__Task item__.
Scan the listing below. Copy each line that contains "icon".

§ §

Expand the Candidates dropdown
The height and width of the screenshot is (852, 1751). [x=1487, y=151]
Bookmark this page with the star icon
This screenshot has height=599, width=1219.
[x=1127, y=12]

§ §

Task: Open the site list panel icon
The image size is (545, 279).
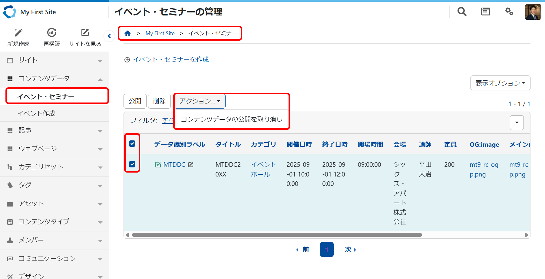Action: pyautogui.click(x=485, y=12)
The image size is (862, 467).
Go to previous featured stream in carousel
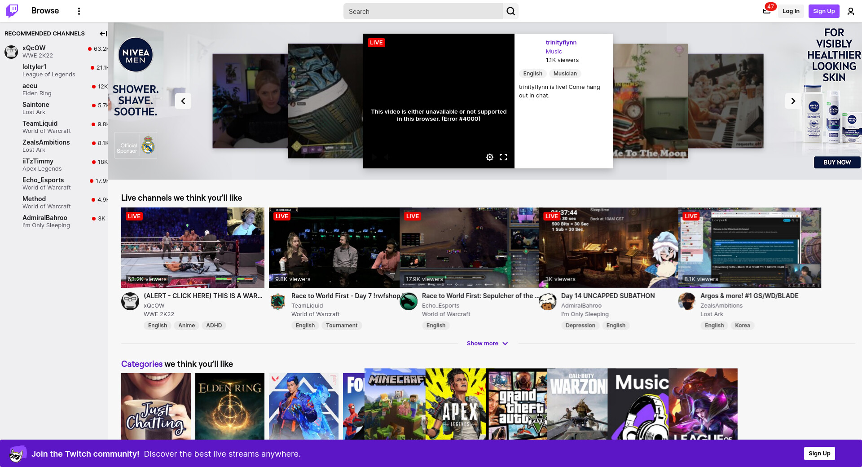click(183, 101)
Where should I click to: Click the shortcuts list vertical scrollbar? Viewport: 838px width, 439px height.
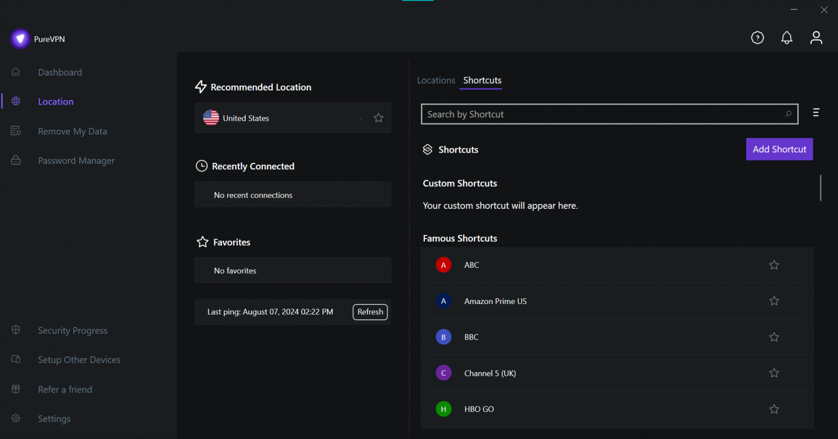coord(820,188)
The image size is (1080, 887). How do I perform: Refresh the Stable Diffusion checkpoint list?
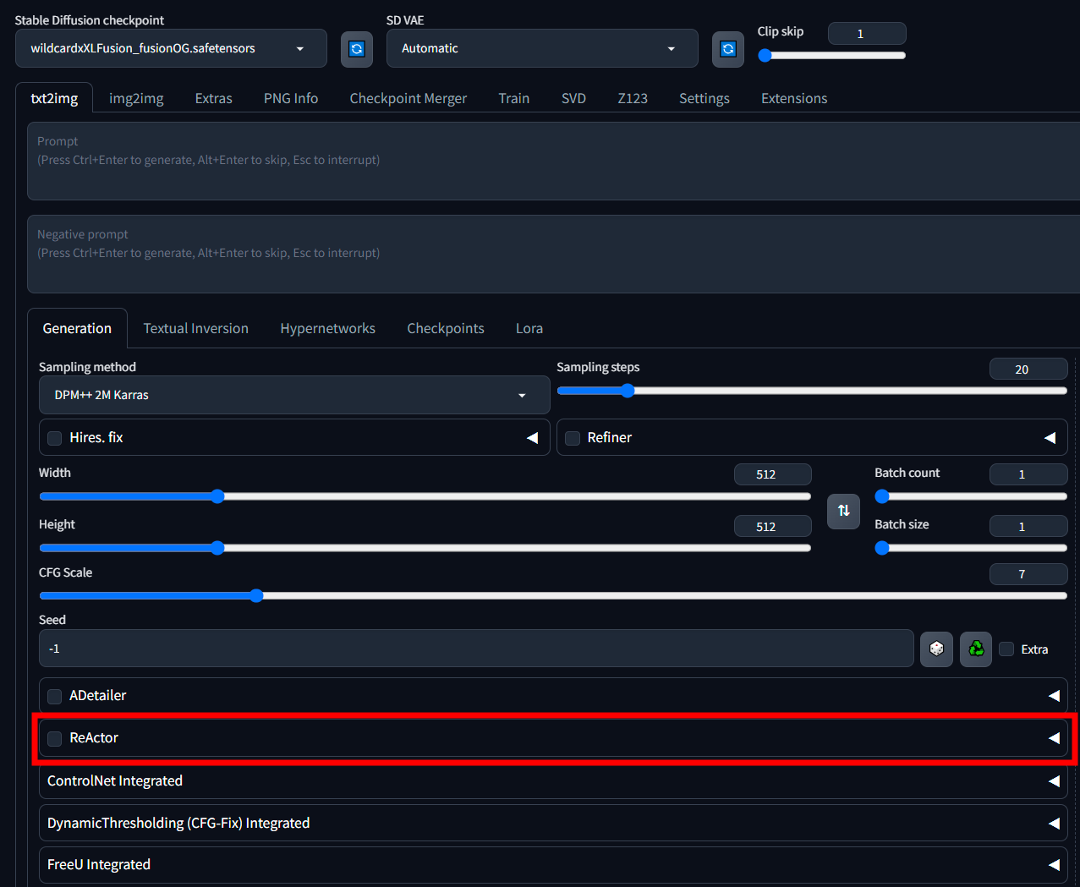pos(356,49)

§ §

__Your response__.
Bookmark this page with the star icon
Task: Open the site list panel icon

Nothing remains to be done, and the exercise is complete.